Nick writes:

> Make sure that you all process Byers's definition of 
> ambiguity before you crank up your rhetorical engines 
> too high.  Unfortuately the definition was
> "below the fold" in my original message.  Again, it is, 
> 
> "...a single situation or idea that is perceived in 
> two self-consistent but
> mutually incompatible frames of reference."

As you may recall, Nick, I have been working for 
several years now to elaborate a mathematical model
of ambiguity for applications in psychology (etc.),
largely inspired by various goings-on in the Kitchen
Seminar and SEC Forum, and in particular with our
various discussions about schematization and emergence,
Jaan's notion (in a paper with Emily Abbey) of 
"emergence of meanings through ambivalence" (where
he, inadvisedly, uses "ambivalence" to mean 
"ambiguity"...damned Estonophones), and your and 
Jim's repeated pep-talks on "levels of organization".  
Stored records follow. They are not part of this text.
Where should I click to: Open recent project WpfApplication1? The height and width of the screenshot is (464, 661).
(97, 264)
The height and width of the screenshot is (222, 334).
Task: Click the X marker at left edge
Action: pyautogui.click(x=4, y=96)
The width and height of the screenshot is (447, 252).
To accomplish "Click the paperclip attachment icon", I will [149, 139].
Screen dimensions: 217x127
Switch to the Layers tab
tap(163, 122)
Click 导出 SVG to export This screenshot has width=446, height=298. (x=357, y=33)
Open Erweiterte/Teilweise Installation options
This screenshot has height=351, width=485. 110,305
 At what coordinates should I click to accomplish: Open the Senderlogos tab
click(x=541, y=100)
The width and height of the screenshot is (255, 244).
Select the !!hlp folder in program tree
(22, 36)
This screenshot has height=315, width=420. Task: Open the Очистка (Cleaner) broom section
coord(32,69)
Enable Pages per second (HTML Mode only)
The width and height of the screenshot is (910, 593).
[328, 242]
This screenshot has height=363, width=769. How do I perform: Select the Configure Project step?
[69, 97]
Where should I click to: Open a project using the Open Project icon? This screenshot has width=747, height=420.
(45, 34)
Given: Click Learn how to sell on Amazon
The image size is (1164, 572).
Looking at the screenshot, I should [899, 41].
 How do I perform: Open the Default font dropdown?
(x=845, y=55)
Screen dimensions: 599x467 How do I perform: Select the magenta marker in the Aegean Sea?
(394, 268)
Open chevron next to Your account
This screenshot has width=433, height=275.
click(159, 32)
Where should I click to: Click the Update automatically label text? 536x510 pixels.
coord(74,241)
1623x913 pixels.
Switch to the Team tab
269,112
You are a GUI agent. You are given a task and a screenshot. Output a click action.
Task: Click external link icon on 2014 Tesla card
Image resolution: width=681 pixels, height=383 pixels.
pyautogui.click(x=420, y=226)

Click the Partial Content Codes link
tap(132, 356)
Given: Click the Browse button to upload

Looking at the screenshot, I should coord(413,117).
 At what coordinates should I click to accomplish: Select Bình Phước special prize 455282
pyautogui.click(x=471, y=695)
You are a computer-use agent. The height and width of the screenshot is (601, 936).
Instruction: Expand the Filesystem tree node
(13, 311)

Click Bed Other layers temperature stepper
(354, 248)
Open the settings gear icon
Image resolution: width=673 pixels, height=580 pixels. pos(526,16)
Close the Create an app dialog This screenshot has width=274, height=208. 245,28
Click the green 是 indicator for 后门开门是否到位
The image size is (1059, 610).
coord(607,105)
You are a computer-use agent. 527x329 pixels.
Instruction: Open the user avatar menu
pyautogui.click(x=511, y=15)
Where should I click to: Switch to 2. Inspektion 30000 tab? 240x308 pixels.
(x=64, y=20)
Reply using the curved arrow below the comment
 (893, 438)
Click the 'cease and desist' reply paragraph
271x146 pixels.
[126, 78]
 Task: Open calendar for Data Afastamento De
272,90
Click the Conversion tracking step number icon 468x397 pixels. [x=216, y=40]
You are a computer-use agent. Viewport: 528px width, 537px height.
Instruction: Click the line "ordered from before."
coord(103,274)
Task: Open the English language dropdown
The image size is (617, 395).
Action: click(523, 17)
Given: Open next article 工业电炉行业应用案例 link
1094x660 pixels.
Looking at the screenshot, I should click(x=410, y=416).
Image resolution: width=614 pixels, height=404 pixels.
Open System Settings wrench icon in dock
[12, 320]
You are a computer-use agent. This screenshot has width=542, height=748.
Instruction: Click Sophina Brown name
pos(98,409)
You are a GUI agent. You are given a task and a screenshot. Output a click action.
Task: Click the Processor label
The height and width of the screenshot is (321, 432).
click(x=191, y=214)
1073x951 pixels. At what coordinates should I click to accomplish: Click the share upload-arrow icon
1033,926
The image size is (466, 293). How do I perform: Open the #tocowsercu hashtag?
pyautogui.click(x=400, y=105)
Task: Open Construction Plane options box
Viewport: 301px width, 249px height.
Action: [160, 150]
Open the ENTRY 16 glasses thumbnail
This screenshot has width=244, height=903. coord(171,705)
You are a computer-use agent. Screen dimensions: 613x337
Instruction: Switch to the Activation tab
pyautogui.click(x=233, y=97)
I hope to have a manuscript ready by January 25 (the 
deadline for submission to a conference for which 
the subject *might* be appropriate), and will 
circulate it to these lists when it's finished 
or on January 26, whichever comes first.  The 
working title is "Stratified manifolds, finite 
topological spaces, posets, and (in)decision 
trees: Ambiguity as a mathematical foundation 
for schematization in robotics" (hey, it's a 
robotics conference, okay?).  As the title
sort of gives away (but only to initiates),
one of my concerns is how it is that continuous
(and, incidentally, infinite) "manifolds" of 
data/stimuli/worldstuff/what-have-you become
"schematized" by human consciousness (and 
language).

I can assimilate Byers's definition (as just 
quoted) to my general ideas by rephrasing it
like this: "ambiguity consists in subsuming two
(or more) self-consistent but mutually (more
or less) incompatible situations or ideas
into a single situation or idea".  That is,
"an ambiguity between (or resolvable to)
A and B (and C...)" is a higher-level 'thing'
than A and B.  (Notice that I have committed
a rhetorical move by suddenly introducing the
notion of "an" ambiguity.  That's actually what
I prefer to talk about, rather than "ambiguity"
as a general ... what? process?)  I admit the
possibility of an ambiguity existing between
*any* two 'things' (for a given person at a
given time).

What's important to me (and what I'm trying to
write this paper in such a way as to promote)
is the idea that an ambiguity between A and 
B is a first-class object in its own right,
not some sort of derivative construction.
That's why I've (I think) coined the phrase
"indecision tree", by which I mean nothing
other than a "decision tree" in the usual
sense (a finite acyclic digraph [whose underlying
graph *may* be cyclic {i.e., in Jaan's language,
there *may* be--and often is--equifinality:
different paths to the same endpoint}]),
but viewed in such a way that the non-terminal
nodes are conceived of as "states of indecision"
(or ambiguity) and treated as first-class objects.
(Fence-sitters of the world unite!)

Why in the world are you going to Houston?
The Austin Lounge Lizards have a fabulous song,
"I'm Going Back to Dallas, Texas (To See 
If Anything Could Be Worse Than Losing You)";
surely Houston *is* worse than even Dallas.

Lee

P.S. I see that I haven't said anything about
ambiguity *of* mathematics.  That's because I
can't make much sense of Bohm's or Byers's 
comments as quoted.  Maybe I need more context.